_What to do:_
1. According to the onboarding text, what percentage of people leave a job within the first six months, based on the BambooHR survey?
2. Decide whether each statement agrees with the onboarding text: (a) According to the Human Capital Institute, 69 percent of employees say they are likely to stay at least three years after a positive onboarding experience. (b) The text names the first six months as new employees' most vulnerable period. (c) The text says intentional integration of employees leads to retaining clients at a higher rate. Answer yes or no for each and quote the words that settle it.
3. Pick up the onboarding text below after its last sentence and keep writing.
-- begin Selection --
Now more than ever, companies are finding themselves investing in employees and prioritizing onboarding as a strategy to attract and keep top talent.

One of the most effective ways to do this is by offering a seamless onboarding process that supports employees during their most vulnerable period: the first year. According to a survey by BambooHR, 31 percent of people leave a job within the first six months because they feel neglected, overwhelmed, under-appreciated and underqualified. So, it’s critical to drive deep and meaningful connections with new hires from day one, then provide ongoing support and resources that enable them to succeed. According to the Human Capital Institute (HCI), 69 percent of employees say they are likely to stay with a company for at least three years after a positive onboarding experience.

When you do, the results are powerful: Companies that are intentional about how they integrate employees from the very start end up having a happier and more productive workforce, reducing turnover and retaining clients at a higher rate.
-- end Selection --
-- begin Data entries --
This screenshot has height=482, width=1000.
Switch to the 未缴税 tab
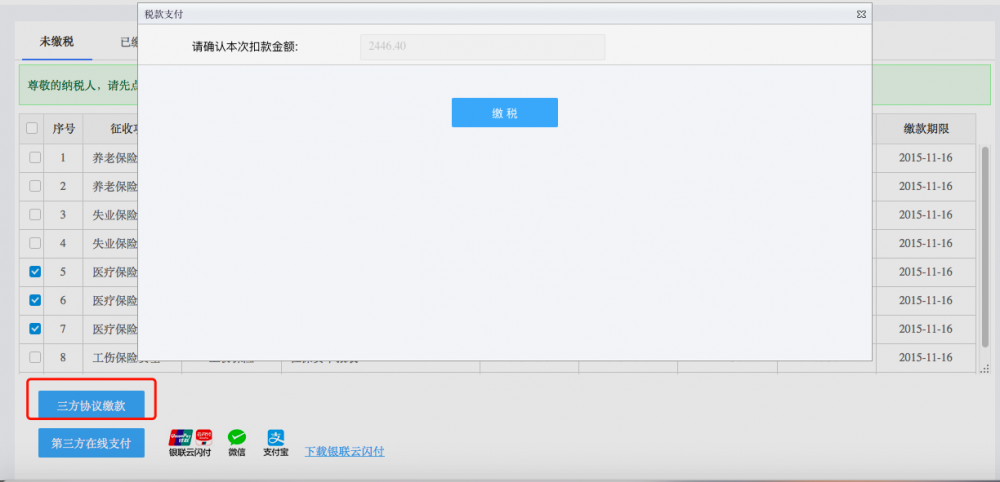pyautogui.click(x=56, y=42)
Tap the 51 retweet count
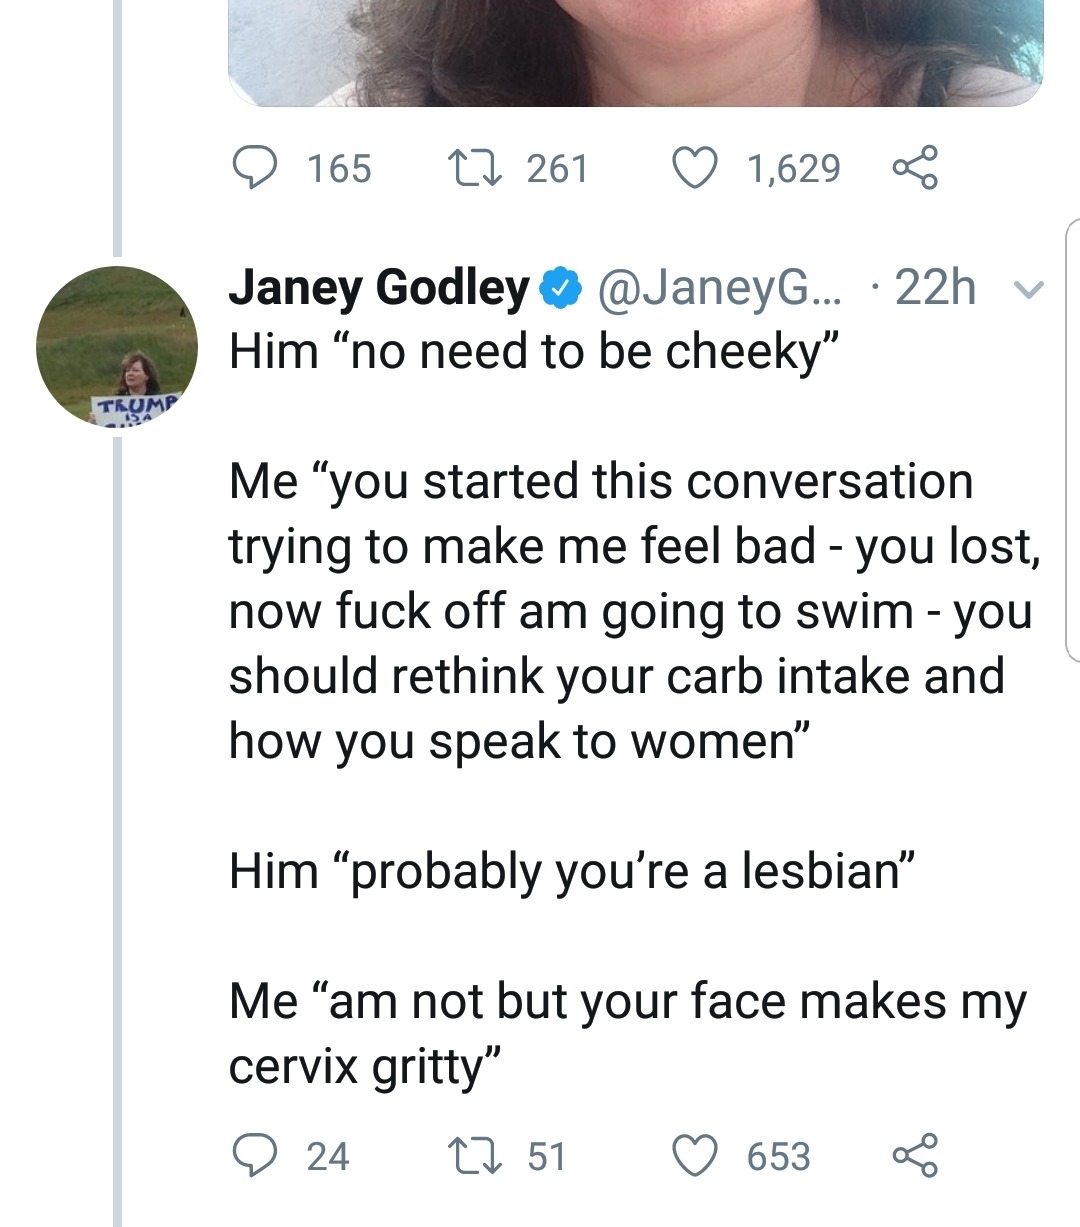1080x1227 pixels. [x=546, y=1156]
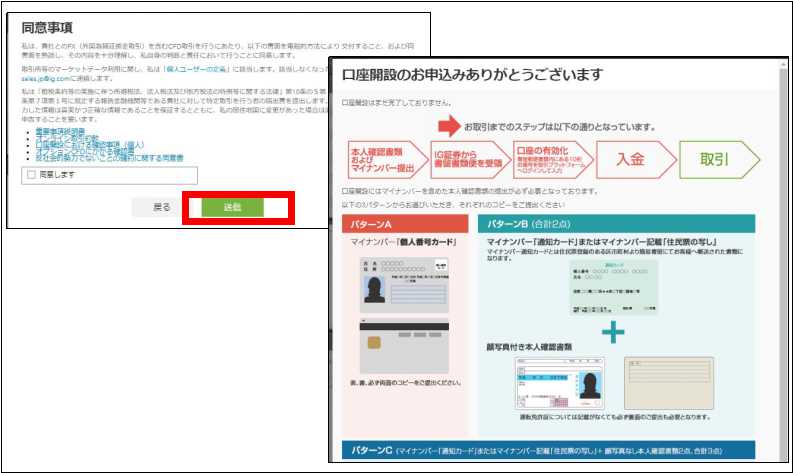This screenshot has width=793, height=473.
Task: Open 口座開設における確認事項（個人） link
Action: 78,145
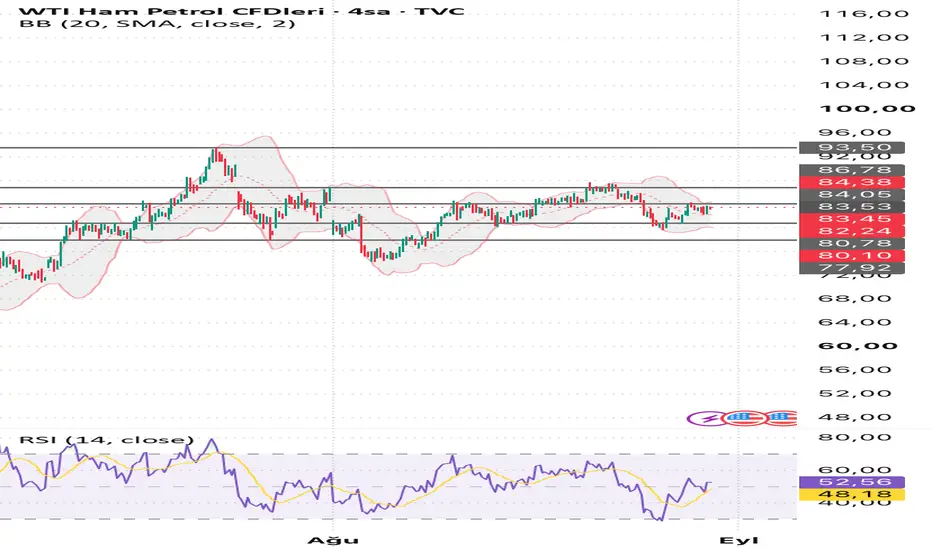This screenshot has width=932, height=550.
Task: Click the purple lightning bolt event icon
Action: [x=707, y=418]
-- end Data entries --
_The replies:_
1. 31 percent

2.
(a) Yes: "69 percent of employees say they are likely to stay with a company for at least three years after a positive onboarding experience."
(b) No: "their most vulnerable period: the first year."
(c) Yes: "reducing turnover and retaining clients at a higher rate."

3.
What does a well-designed onboarding program look like? Beyond processes and paperwork, onboarding should be an experience that is structured, engaging, continuous and meets a variety of needs (for the organization and for the new employee). Consider the following elements:

  • Validate an employee’s decision to join your company and thank them for choosing you
  • Build awareness of and a commitment to your history, mission, vision, core values, and culture
  • Define and set expectations when it comes to roles, responsibilities, goals and norms
  • Help new team members understand how they can contribute to the bigger picture and the organization’s success

When designing or refining your onboarding approach, it’s important to keep these three considerations in mind:

  1. All leaders must be aligned. For any program to be well-received and effective, company decision-makers need to have buy-in—recognizing the need for it and value of it—and be directly involved in shaping what it becomes.
  1. Begin with some self-discovery. As one of your first steps, take time to identify and evaluate where the company is today and where you want it to go. This should include candid, and even anonymous, conversations with employees to understand what is really happening. This information can be used when making decisions about how to structure your onboarding and, ultimately, to help shape your company culture.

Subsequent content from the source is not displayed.